* [GIVEN REQUEST] Rewrite the lines below, changing every "Tea Light Holder" to "Candle Holder" and keeping everything else the same.

___

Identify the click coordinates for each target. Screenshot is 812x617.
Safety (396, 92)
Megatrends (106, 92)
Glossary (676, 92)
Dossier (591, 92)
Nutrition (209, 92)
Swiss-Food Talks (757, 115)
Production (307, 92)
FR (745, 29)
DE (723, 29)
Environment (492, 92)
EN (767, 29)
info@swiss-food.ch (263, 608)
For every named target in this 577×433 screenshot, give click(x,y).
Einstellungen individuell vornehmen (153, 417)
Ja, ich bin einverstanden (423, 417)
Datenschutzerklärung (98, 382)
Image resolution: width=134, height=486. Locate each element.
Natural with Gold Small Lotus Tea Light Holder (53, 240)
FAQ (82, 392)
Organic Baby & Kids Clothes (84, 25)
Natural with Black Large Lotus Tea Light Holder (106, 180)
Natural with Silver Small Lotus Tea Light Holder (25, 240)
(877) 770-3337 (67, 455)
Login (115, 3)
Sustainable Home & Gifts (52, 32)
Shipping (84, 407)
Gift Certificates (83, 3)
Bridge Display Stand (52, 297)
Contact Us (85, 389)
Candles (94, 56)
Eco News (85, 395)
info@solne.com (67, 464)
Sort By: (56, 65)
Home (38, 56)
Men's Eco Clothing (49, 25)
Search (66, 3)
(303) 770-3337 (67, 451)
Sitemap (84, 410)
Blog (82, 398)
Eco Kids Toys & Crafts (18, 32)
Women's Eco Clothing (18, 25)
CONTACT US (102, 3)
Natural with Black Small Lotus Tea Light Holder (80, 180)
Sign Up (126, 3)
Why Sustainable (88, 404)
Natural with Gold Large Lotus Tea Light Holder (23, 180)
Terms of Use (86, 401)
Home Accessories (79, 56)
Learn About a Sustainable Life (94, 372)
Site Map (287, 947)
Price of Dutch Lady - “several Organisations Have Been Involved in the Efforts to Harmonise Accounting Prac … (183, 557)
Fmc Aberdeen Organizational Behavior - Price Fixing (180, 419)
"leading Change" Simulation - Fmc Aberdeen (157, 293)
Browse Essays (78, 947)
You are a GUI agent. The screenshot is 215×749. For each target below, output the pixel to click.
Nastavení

___

* [OUTPUT FOR THIS TASK]
Identify the click coordinates for each target. Screenshot is 812x617.
Safety (396, 92)
Megatrends (106, 92)
Glossary (676, 92)
Dossier (591, 92)
Nutrition (209, 92)
Swiss-Food Talks (757, 115)
Production (307, 92)
FR (745, 29)
DE (723, 29)
Environment (492, 92)
EN (767, 29)
info@swiss-food.ch (263, 608)
For every named target in this 577×433 screenshot, give click(x,y).
Einstellungen individuell vornehmen (153, 417)
Ja, ich bin einverstanden (423, 417)
Datenschutzerklärung (98, 382)
Image resolution: width=134, height=486. Locate each element.
Natural with Gold Small Lotus Candle Holder (53, 240)
FAQ (82, 392)
Organic Baby & Kids Clothes (84, 25)
Natural with Black Large Lotus Candle Holder (106, 180)
Natural with Silver Small Lotus Candle Holder (25, 240)
(877) 770-3337 (67, 455)
Login (115, 3)
Sustainable Home & Gifts (52, 32)
Shipping (84, 407)
Gift Certificates (83, 3)
Bridge Display Stand (52, 297)
Contact Us (85, 389)
Candles (94, 56)
Eco News (85, 395)
info@solne.com (67, 464)
Sort By: (56, 65)
Home (38, 56)
Men's Eco Clothing (49, 25)
Search (66, 3)
(303) 770-3337 (67, 451)
Sitemap (84, 410)
Blog (82, 398)
Eco Kids Toys & Crafts (18, 32)
Women's Eco Clothing (18, 25)
CONTACT US (102, 3)
Natural with Black Small Lotus Candle Holder (80, 180)
Sign Up (126, 3)
Why Sustainable (88, 404)
Natural with Gold Large Lotus Candle Holder (23, 180)
Terms of Use (86, 401)
Home Accessories (79, 56)
Learn About a Sustainable Life (94, 372)
Site Map (287, 947)
Price of Dutch Lady - “several Organisations Have Been Involved in the Efforts to Harmonise Accounting Prac … (183, 557)
Fmc Aberdeen Organizational Behavior - Price Fixing (180, 419)
"leading Change" Simulation - Fmc Aberdeen (157, 293)
Browse Essays (78, 947)
You are a GUI agent. The screenshot is 215×749. For each target below, output the pixel to click.
Nastavení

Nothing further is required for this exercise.